↓
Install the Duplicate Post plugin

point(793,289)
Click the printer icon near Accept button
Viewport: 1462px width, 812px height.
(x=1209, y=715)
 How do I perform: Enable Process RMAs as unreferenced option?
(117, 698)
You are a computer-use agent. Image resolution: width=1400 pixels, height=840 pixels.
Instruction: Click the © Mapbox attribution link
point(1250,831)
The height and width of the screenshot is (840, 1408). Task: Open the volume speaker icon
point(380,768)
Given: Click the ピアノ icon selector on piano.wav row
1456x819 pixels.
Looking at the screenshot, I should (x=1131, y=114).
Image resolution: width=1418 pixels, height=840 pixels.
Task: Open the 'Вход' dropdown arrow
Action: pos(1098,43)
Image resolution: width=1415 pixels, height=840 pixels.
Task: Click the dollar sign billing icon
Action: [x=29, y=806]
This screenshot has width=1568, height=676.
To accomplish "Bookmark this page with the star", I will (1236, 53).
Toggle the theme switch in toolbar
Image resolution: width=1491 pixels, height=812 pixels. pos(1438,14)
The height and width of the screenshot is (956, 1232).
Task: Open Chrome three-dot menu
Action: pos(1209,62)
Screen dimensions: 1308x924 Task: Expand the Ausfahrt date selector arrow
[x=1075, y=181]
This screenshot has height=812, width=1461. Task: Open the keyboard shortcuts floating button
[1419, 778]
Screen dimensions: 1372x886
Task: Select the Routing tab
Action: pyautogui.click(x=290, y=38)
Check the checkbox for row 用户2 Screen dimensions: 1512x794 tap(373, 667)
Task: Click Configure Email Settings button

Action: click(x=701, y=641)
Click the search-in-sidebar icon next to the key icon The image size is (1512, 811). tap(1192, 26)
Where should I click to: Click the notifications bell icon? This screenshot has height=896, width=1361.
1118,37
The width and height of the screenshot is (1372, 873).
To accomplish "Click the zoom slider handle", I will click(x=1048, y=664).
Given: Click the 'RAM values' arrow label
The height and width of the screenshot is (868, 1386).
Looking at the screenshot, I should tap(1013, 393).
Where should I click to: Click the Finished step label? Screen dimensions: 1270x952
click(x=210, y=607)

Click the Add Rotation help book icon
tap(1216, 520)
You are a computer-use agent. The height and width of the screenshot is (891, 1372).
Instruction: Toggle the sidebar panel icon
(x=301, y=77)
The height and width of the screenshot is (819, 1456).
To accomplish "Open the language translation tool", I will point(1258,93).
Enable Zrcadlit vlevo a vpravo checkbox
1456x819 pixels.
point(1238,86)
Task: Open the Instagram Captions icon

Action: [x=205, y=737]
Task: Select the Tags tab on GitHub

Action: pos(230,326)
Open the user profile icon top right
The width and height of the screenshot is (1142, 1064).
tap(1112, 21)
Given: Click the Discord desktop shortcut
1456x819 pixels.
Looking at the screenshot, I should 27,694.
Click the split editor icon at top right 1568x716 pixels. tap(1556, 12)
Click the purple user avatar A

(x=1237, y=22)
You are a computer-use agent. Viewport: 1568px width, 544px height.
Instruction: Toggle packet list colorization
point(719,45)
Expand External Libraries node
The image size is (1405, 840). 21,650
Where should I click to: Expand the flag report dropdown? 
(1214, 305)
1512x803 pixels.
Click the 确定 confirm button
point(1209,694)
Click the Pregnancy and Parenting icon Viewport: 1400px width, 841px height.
↑
#### [Your goal]
Transcribe each of the records above exactly.

#### [Exercise response]
Install the Duplicate Post plugin

point(793,289)
Click the printer icon near Accept button
Viewport: 1462px width, 812px height.
(x=1209, y=715)
 How do I perform: Enable Process RMAs as unreferenced option?
(117, 698)
You are a computer-use agent. Image resolution: width=1400 pixels, height=840 pixels.
Instruction: Click the © Mapbox attribution link
point(1250,831)
The height and width of the screenshot is (840, 1408). Task: Open the volume speaker icon
point(380,768)
Given: Click the ピアノ icon selector on piano.wav row
1456x819 pixels.
Looking at the screenshot, I should (x=1131, y=114).
Image resolution: width=1418 pixels, height=840 pixels.
Task: Open the 'Вход' dropdown arrow
Action: pos(1098,43)
Image resolution: width=1415 pixels, height=840 pixels.
Task: Click the dollar sign billing icon
Action: [x=29, y=806]
This screenshot has width=1568, height=676.
To accomplish "Bookmark this page with the star", I will (1236, 53).
Toggle the theme switch in toolbar
Image resolution: width=1491 pixels, height=812 pixels. pos(1438,14)
The height and width of the screenshot is (956, 1232).
Task: Open Chrome three-dot menu
Action: pos(1209,62)
Screen dimensions: 1308x924 Task: Expand the Ausfahrt date selector arrow
[x=1075, y=181]
This screenshot has height=812, width=1461. Task: Open the keyboard shortcuts floating button
[1419, 778]
Screen dimensions: 1372x886
Task: Select the Routing tab
Action: pyautogui.click(x=290, y=38)
Check the checkbox for row 用户2 Screen dimensions: 1512x794 tap(373, 667)
Task: Click Configure Email Settings button

Action: click(x=701, y=641)
Click the search-in-sidebar icon next to the key icon The image size is (1512, 811). tap(1192, 26)
Where should I click to: Click the notifications bell icon? This screenshot has height=896, width=1361.
1118,37
The width and height of the screenshot is (1372, 873).
To accomplish "Click the zoom slider handle", I will click(x=1048, y=664).
Given: Click the 'RAM values' arrow label
The height and width of the screenshot is (868, 1386).
Looking at the screenshot, I should tap(1013, 393).
Where should I click to: Click the Finished step label? Screen dimensions: 1270x952
click(x=210, y=607)

Click the Add Rotation help book icon
tap(1216, 520)
You are a computer-use agent. The height and width of the screenshot is (891, 1372).
Instruction: Toggle the sidebar panel icon
(x=301, y=77)
The height and width of the screenshot is (819, 1456).
To accomplish "Open the language translation tool", I will point(1258,93).
Enable Zrcadlit vlevo a vpravo checkbox
1456x819 pixels.
point(1238,86)
Task: Open the Instagram Captions icon

Action: [x=205, y=737]
Task: Select the Tags tab on GitHub

Action: pos(230,326)
Open the user profile icon top right
The width and height of the screenshot is (1142, 1064).
tap(1112, 21)
Given: Click the Discord desktop shortcut
1456x819 pixels.
Looking at the screenshot, I should 27,694.
Click the split editor icon at top right 1568x716 pixels. tap(1556, 12)
Click the purple user avatar A

(x=1237, y=22)
You are a computer-use agent. Viewport: 1568px width, 544px height.
Instruction: Toggle packet list colorization
point(719,45)
Expand External Libraries node
The image size is (1405, 840). 21,650
Where should I click to: Expand the flag report dropdown? 
(1214, 305)
1512x803 pixels.
Click the 确定 confirm button
point(1209,694)
Click the Pregnancy and Parenting icon Viewport: 1400px width, 841px height.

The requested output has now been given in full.